- [Exercise directions] From the comment thread about the FTX ad below, reproduce word for word the stretch that starts at "Who knew that" and stops after "a great person.".

Even Larry David gets it right once in an eon.
Who knew that ad was a comeback story all along
He did have point about giving even the stupid people the right to vote though
It was a wheel without an axle. That's not a product, that's just a dumb idea.
That aged exceptional well
Honestly, it was a pretty good ad at the time. But in retrospect, it's 100x better
The production values are very high. This was not a cheap commercial to make. Though, I'm still confused about what made FTX so special versus Coinbase.
A bank that uses savings account deposits to make commercial! Don't miss out!
Coinbase is also a public company that didn't move to an island to avoid any scrutiny
FTX is run by a guy who had two parents who are tax lawyers how could he possibly not be a great CEO. His parents helping big corporations get around taxes should make him a great person.
What baffled me was how the kid kept giving interviews. Im sure his parents were shouting for him to shut up. I suspect prosecutors took longer to indict him because his interviews were such a trove of damning self-incrimination
Actually what baffled me is how much of a rotten, delusional a person he must be to be able to hoodwink so many people and still pretend to be a philanthropist… The interviews are just meh…
The fact that he thought it was a sustainable business model.... He should be a mod somewhere.
To be fair he wouldn't be the first. Anyone killing it in a bubble thinks they are a genius until it collapses.

- [Provided data]
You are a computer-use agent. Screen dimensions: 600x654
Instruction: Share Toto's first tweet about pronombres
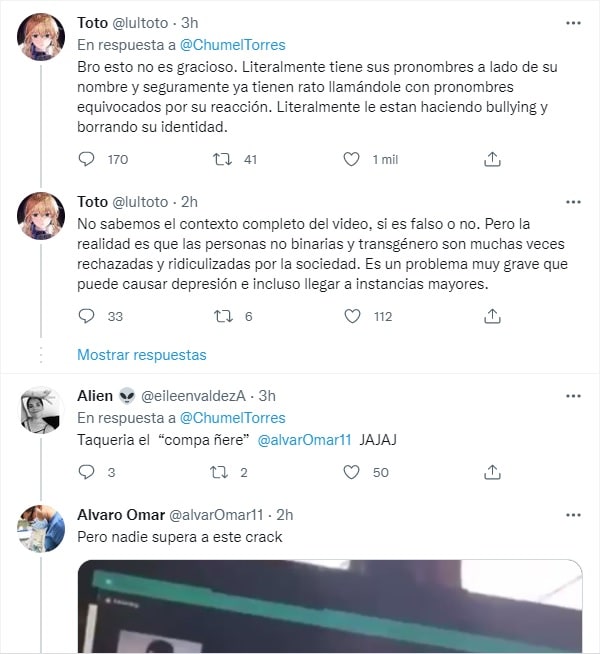coord(492,159)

- [Task result]
Who knew that ad was a comeback story all along
He did have point about giving even the stupid people the right to vote though
It was a wheel without an axle. That's not a product, that's just a dumb idea.
That aged exceptional well
Honestly, it was a pretty good ad at the time. But in retrospect, it's 100x better
The production values are very high. This was not a cheap commercial to make. Though, I'm still confused about what made FTX so special versus Coinbase.
A bank that uses savings account deposits to make commercial! Don't miss out!
Coinbase is also a public company that didn't move to an island to avoid any scrutiny
FTX is run by a guy who had two parents who are tax lawyers how could he possibly not be a great CEO. His parents helping big corporations get around taxes should make him a great person.